**Excerpted data:**

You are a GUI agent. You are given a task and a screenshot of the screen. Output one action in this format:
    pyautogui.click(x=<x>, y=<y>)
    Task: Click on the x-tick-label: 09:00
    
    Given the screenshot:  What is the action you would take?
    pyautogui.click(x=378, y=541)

**Task requirements:**
Return the data above word for word, keeping every line and its spacing unchanged.

**Answer to the exercise:**
You are a GUI agent. You are given a task and a screenshot of the screen. Output one action in this format:
    pyautogui.click(x=<x>, y=<y>)
    Task: Click on the x-tick-label: 09:00
    
    Given the screenshot:  What is the action you would take?
    pyautogui.click(x=378, y=541)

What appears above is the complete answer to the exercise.